◆ **TASK TO CARRY OUT**:
Without any of their pictures, return all of the records exactly.

Collected data entries
※ ※ ※
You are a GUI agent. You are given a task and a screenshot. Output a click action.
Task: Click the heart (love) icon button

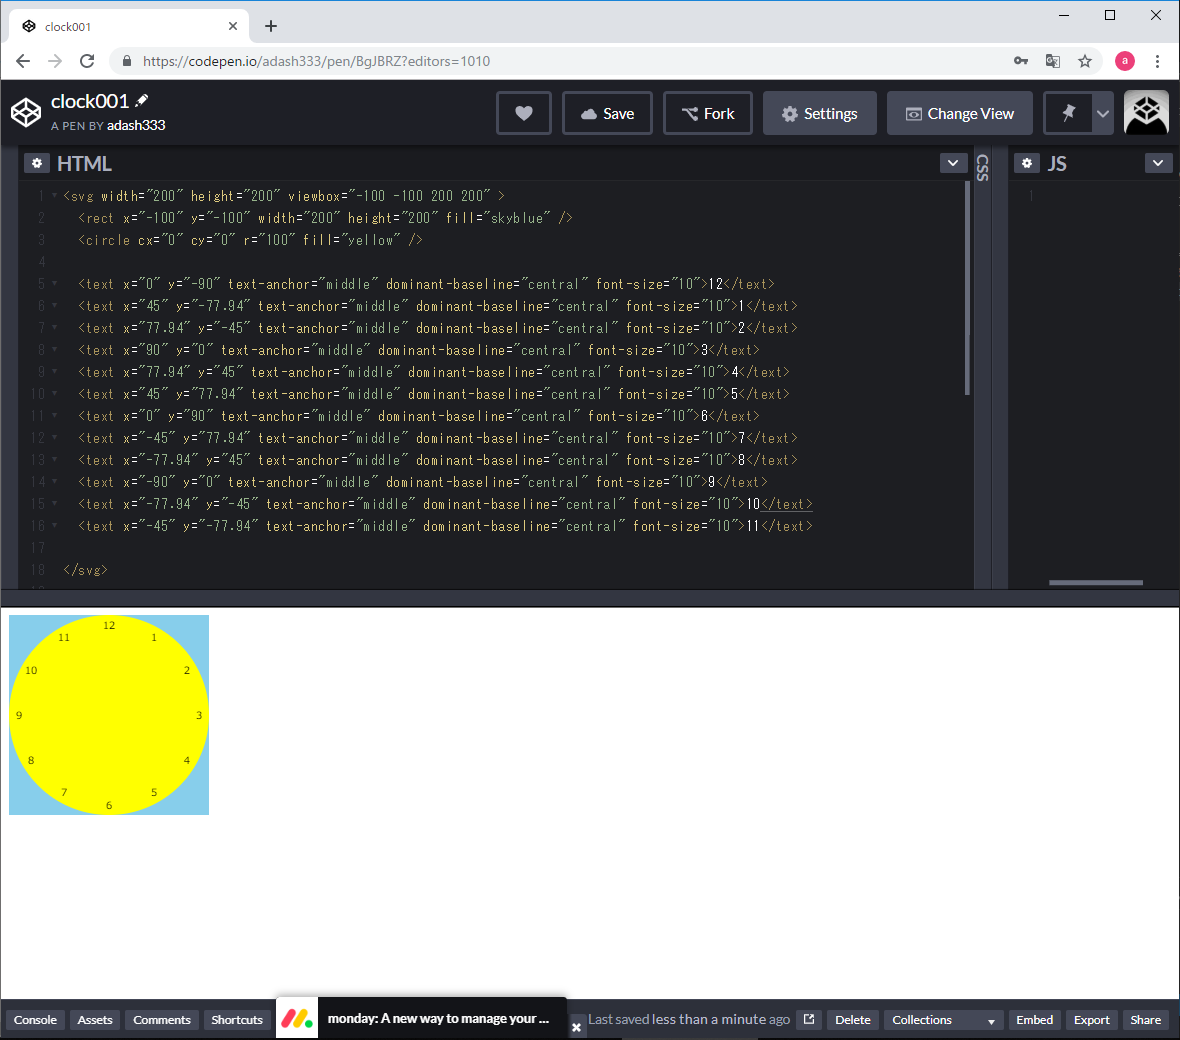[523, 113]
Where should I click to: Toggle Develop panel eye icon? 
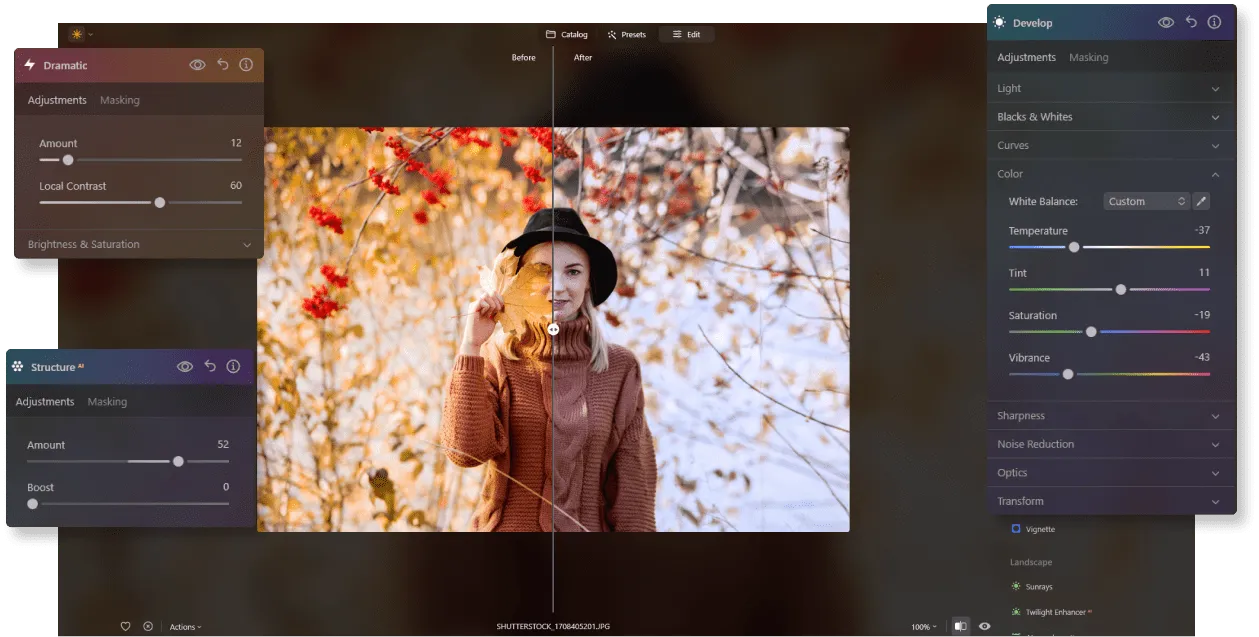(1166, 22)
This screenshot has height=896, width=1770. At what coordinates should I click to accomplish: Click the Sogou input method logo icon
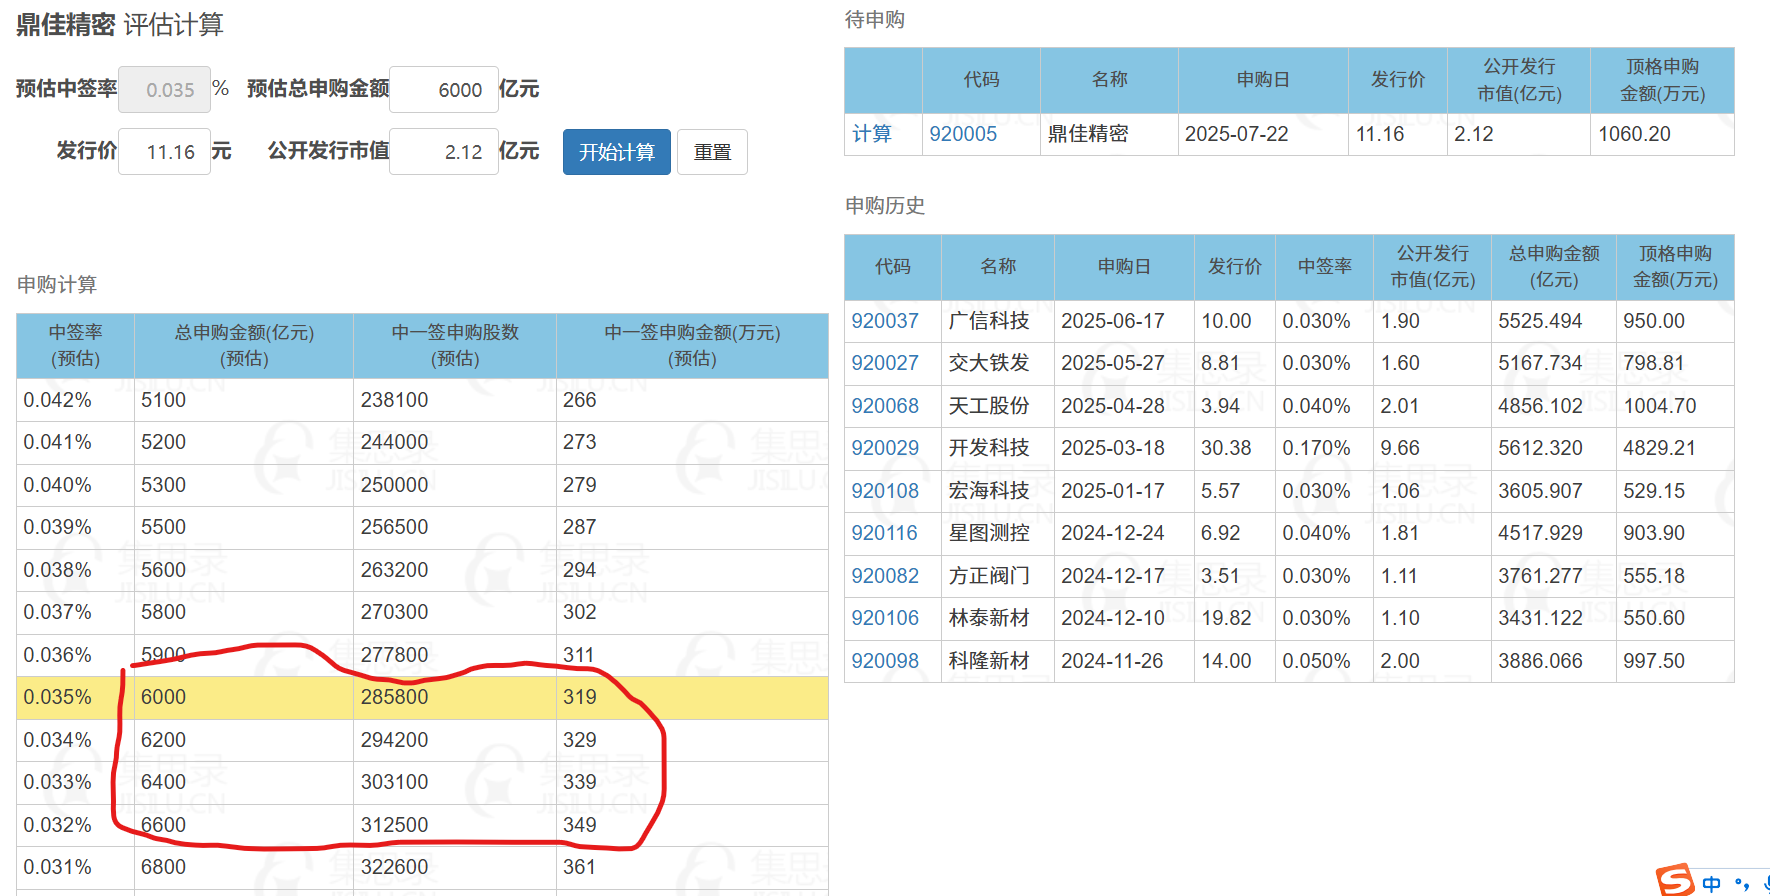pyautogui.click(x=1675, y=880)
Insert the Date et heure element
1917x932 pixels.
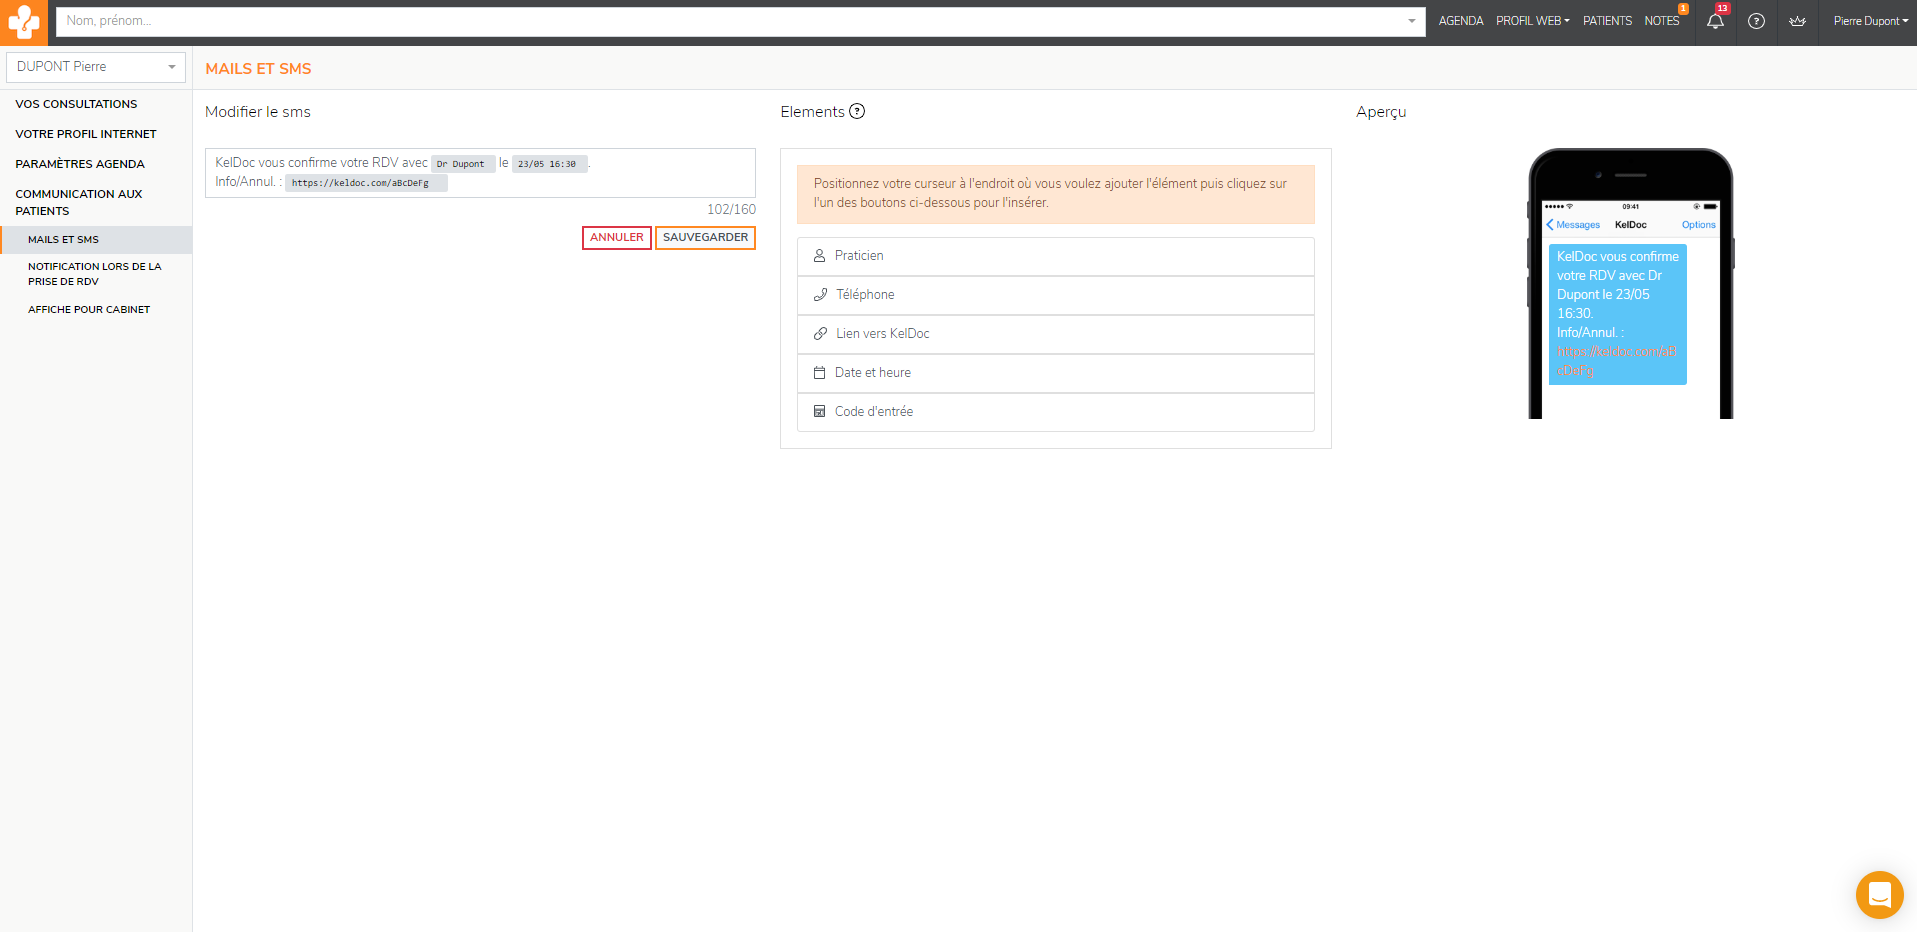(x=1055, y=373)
※ ※ ※
◆ **EXERCISE SOLUTION**:
You are a GUI agent. You are given a task and a screenshot. Output a click action.
Task: Click the heart (love) icon button

[523, 113]
Where should I click to: Toggle Develop panel eye icon? 
(1166, 22)
This screenshot has height=896, width=1770. At what coordinates should I click to accomplish: Click the Sogou input method logo icon
pyautogui.click(x=1675, y=880)
Insert the Date et heure element
1917x932 pixels.
(x=1055, y=373)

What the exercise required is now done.